Thursday, February 10, 2011

One Hail Mary, Then Let's Go Out

before, we would sit on the train together and pretend to be in love - just for the tourists. your arm around me. my hand on your thigh. i'd tell a story to the tourist and you'd stare passionately at me. you'd tell a story to the tourist and i'd stare admiringly at you, a quick look back to the tourist, just checking in, right back to your lips. then you would say your goodbyes and depart at your stop. me and the tourist left to rear the conversation.

as the train leaves your stop the tourist addresses me. filled with envy and anguish as he gropes through two questions. could two people be more in love? can i ever find that?
the tourist slowly comes back from that place we always sent them. the bright pasture filled with life. you bounce and the bumblebees don't scare you. and the river will never stop running, and the trees will always be in bloom.
the tourist was so far off after bearing witness to a pure love that flourishes between us.

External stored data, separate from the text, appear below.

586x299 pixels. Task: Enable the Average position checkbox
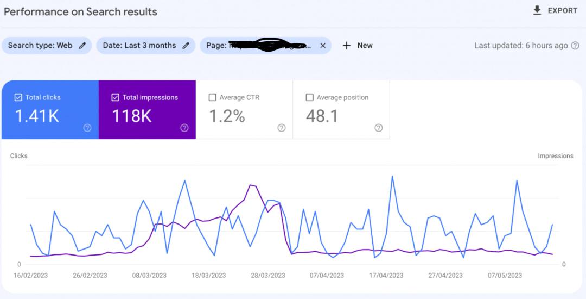(x=309, y=98)
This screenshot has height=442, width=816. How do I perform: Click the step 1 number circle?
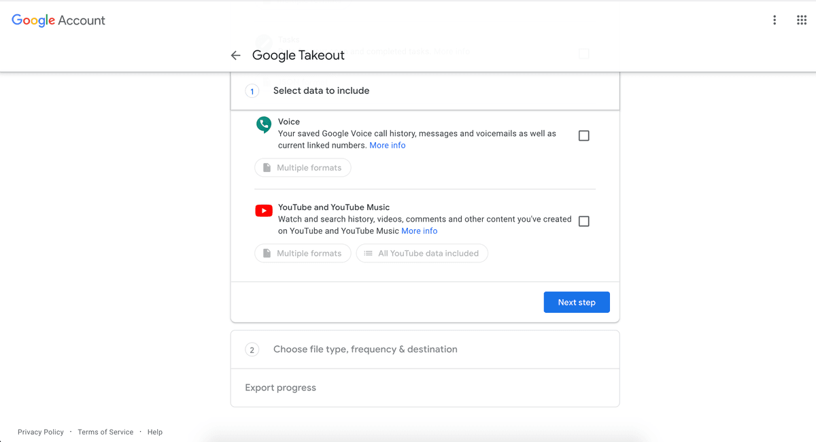tap(252, 91)
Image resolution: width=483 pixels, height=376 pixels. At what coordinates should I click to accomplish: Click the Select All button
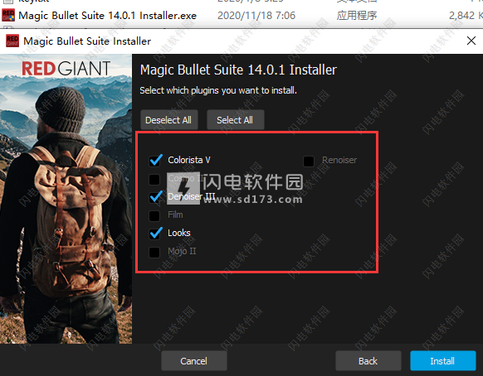pos(236,120)
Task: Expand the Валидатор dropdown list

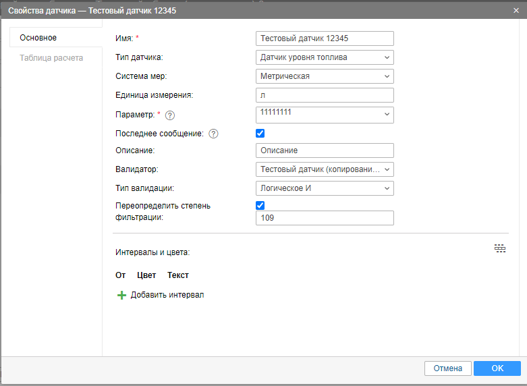Action: pyautogui.click(x=325, y=169)
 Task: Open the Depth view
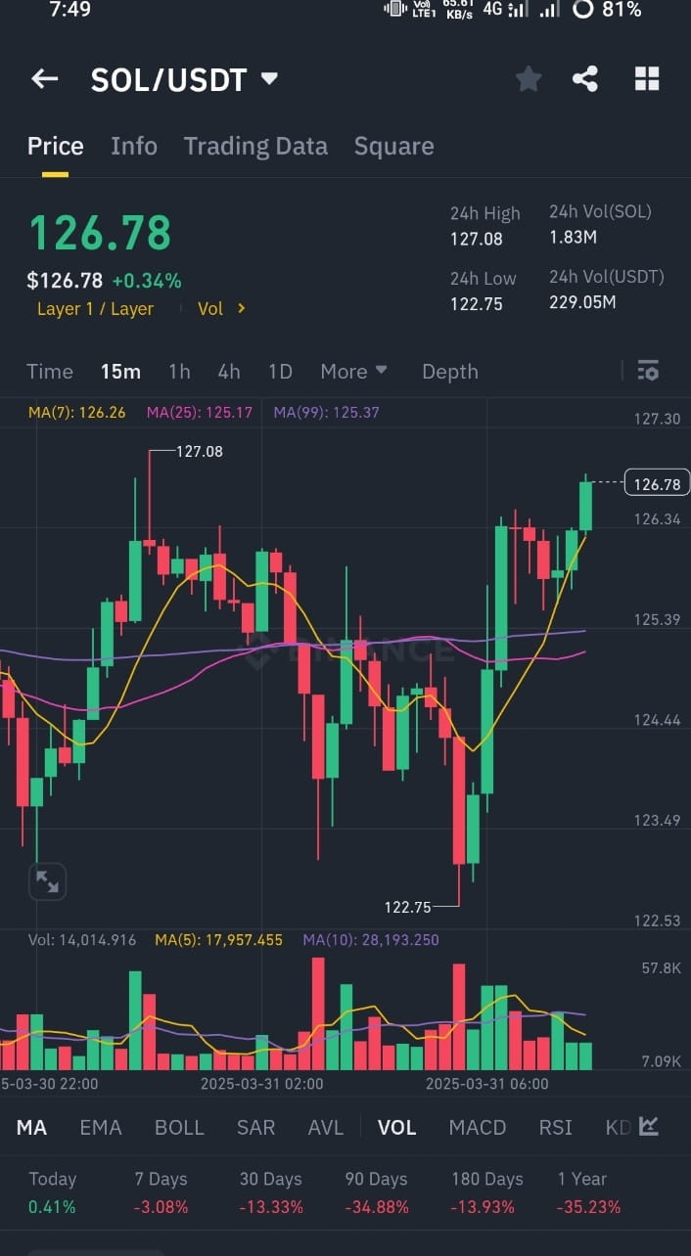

the tourist looks back at me and makes a statement of fact: "you and your boyfriend really love each other"
i correct him on our circumstances. i tell him of our wild love for one another, but remind him that we're still young. i assure the tourist i'm in love with you, and i'm almost sure you feel exactly the same way. i tell how our unfortunate dilemma roots from the sole truth to our love. we both know that once we get together there would be nobody else after. i explained gingerly to the tourist that neither of us are ready for that sort of commitment quite yet.

at the moment we preferred to stage our love on the train. we needed to remind people of that young unconditional love. a real life memo reminding folks that this rare and untamable beast may be endangered, but it's not extinct. only hard to sustain. and while it might put on a show, it rarely makes a curtain call, and never delivers an encore.

Sunday, February 6, 2011

The Last Holiday Between Lives

it just occurred to me that we're gonna spend the holidays together. and i'm not quite sure what to make of it. i'm always for signs and symbols , but you punched me in the face and i just walked away. first i fucking spit the blood right in yer face. no i'm telling the story differently. it was at your shoes, and i missed. good enough for me because you probably would have beat the shit out of me if i did what i wanted.

when i was growing up i always said to myself that i wouldn't let anyone get the best of me. of course years later i did. i was carved out, and i know you took all the good. or whatever it was that let me function. i resembled a normal person, and you might have seen through it, but maybe then you should have backed off and let me have it.

and god you sound silly when you're bashing my choices. i look at you and i know not to get angry, i didn't make you and i can't change you. where does that leave me? i'm being pushed out of the smallest social circle, the most desperate club. fuck it. i'll give up, and give it some time.

i just know that when i went in for seconds, you smiled. it was wide and bright. and for nearly an instant i had the world. for all the other instants when you rejected me dissipated. but the rejection staved off the the merriment.
i about gave up on life right then. i wanted to go to the bar, order a whiskey and coke, and eventually order 3 more.

stay there to closing being brigaded by whispers representing the past.